On ne s’habitue pas à la mort

Le plan arrêté sur son visage couvert de sable où les larmes se mettent à couler vaut tout les reportages, les discours, les articles. Le long travelling dans la cale où gisent des corps aussi.« L’art est totalement inutile » disait Oscar Wilde. Pourtant à voir ces deux heures de film, on est saisi par la détresse de ces migrants. Et par notre responsabilité. « Tout homme a le devoir de secourir ces hommes s’il en est un ». Le docteur qui les ausculte, qui les réhydrate, qui panse leurs brulures suite aux fuites de gasoil ou qui coupe un bout d’oreille aux enfants morts pour effectuer des prélèvements apparait tel un bloody angel, même s’il confirme qu’au fil des mois, il « ne s’habitue pas à la mort. Tout cela te laisse avec une colère, un trou ». Parqués derrière des grilles, les migrants sont ensuite condamnés à attendre, en jouant pour certains au foot avec des buts. Des hommes comme nous autres, qui ont choisi de prendre le risque de la traversée car « il est risqué de ne pas prendre de risque, la vie est elle même un risque » comme le souligne un migrant.

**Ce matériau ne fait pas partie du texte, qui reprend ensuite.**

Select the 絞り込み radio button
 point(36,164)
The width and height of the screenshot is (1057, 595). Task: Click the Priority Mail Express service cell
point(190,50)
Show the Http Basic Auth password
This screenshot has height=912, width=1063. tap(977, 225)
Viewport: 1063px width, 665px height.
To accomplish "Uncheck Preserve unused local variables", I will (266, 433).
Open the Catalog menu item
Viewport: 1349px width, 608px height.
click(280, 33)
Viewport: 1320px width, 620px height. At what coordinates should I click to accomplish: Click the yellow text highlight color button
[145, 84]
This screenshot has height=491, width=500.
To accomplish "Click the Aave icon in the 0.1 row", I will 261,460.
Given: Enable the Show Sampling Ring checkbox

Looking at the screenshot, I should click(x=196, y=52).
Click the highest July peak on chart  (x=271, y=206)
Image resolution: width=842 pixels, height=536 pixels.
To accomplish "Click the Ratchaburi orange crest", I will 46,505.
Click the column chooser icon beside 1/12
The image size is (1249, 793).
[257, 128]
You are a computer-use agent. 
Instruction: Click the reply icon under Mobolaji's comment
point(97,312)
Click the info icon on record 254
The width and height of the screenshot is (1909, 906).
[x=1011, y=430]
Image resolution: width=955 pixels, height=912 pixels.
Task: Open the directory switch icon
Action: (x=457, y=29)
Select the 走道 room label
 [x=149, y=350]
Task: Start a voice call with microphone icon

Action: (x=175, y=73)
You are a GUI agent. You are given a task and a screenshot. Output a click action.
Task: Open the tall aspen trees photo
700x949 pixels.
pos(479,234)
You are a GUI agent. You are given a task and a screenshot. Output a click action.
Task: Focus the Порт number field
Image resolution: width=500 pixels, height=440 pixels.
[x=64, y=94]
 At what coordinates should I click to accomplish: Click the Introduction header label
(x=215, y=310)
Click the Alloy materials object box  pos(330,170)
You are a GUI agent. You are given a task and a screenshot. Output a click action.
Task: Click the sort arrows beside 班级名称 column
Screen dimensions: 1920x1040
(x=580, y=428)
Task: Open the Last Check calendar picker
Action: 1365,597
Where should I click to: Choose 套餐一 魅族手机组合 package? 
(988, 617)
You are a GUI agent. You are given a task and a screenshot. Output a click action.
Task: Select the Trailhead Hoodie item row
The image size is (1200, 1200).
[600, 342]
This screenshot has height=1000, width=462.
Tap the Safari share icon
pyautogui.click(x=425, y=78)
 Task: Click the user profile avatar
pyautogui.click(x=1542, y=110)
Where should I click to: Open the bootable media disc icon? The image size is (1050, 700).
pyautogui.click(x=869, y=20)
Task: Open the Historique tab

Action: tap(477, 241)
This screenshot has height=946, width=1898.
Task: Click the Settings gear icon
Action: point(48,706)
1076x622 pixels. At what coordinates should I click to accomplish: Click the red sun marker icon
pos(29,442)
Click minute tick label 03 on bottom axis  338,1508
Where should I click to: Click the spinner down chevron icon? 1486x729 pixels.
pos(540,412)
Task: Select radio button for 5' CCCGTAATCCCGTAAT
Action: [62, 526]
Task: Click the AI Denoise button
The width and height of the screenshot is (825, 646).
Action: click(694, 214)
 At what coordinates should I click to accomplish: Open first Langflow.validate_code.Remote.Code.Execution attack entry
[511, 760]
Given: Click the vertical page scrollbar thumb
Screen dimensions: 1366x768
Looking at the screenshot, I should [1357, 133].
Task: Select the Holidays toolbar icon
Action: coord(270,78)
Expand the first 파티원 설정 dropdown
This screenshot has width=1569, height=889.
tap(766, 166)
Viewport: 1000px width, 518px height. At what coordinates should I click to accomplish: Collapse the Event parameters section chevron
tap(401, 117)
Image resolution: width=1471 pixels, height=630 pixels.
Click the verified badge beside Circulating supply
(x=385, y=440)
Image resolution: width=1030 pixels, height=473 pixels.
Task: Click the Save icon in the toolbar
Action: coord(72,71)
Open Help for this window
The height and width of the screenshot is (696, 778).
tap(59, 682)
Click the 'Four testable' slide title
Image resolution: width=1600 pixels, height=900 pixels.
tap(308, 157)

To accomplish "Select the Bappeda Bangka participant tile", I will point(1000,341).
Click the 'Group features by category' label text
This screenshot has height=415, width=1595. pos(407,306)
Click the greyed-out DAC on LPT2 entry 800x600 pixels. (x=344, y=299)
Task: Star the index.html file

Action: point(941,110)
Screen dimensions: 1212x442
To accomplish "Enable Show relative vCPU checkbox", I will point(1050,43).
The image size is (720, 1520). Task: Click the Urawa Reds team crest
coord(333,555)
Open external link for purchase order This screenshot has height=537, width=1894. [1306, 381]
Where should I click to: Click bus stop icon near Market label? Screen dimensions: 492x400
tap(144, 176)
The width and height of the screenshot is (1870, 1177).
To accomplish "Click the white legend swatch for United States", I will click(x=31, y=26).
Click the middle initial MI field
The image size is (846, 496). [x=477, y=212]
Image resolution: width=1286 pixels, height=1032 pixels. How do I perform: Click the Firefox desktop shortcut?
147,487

La chance de vivre en France

Des migrants souvent apparentés à des terroristes par des populations qui, comme en Hongrie, semble frappée par autant d’ignorance que les ceux qui posent des bombes au nom d’Allah. Ce pays s’apprête aujourd’hui à voter massivement non pour accueillir les réfugiés, alors que l’union européenne ne les a contrait qu’à en accueillir un millier. Une paille montée en épingle par le gouvernement qui fait pire dans ce petit pays pourtant assez riche que Donald Trump en matière de discours xénophobe. En France, on est guère mieux loti, avec des hommes politiques qui font campagne autour de la fermeture de nos frontières. A voir le toujours aussi émouvant et réussi Dans les yeux d’Olivier sur France 2, on découvre pourtant la richesse que peuvent apporter à la France les réfugiés qui comme Héritier, le petit garçon angolais devenu un solide homme d’affaire ou ce couple de bosniaques ont trouvé des Français qui leur ont ouvert leur portes. « Je suis père et vis à vis de mes enfants, je ne pouvais pas ne rien faire » explique cet homme qui a aidé, accueilli chez lui comme une évidence ces étrangers contraints à l’exil. Une jeune Guinéenne a, elle, bénéficié de l’hospitalité de France terre d’accueil et du système scolaire français alors que des associations comme Utopia 56 mobilisent au quotidien des bénévoles à Calais. « Vous ne réalisez pas quels chance vous avez de vivre dans un pays en paix ». En Italie, Matteo Renzi a fait des copies sur Dvd de Fuecoammare pour tous les dirigeants européens. En France , c’est Arte qui le diffusera, on espère en prime time- France Télévisions devrait faire de même, afin que les Français voient ces hommes, ces femmes et ces enfants avant d’aller voter.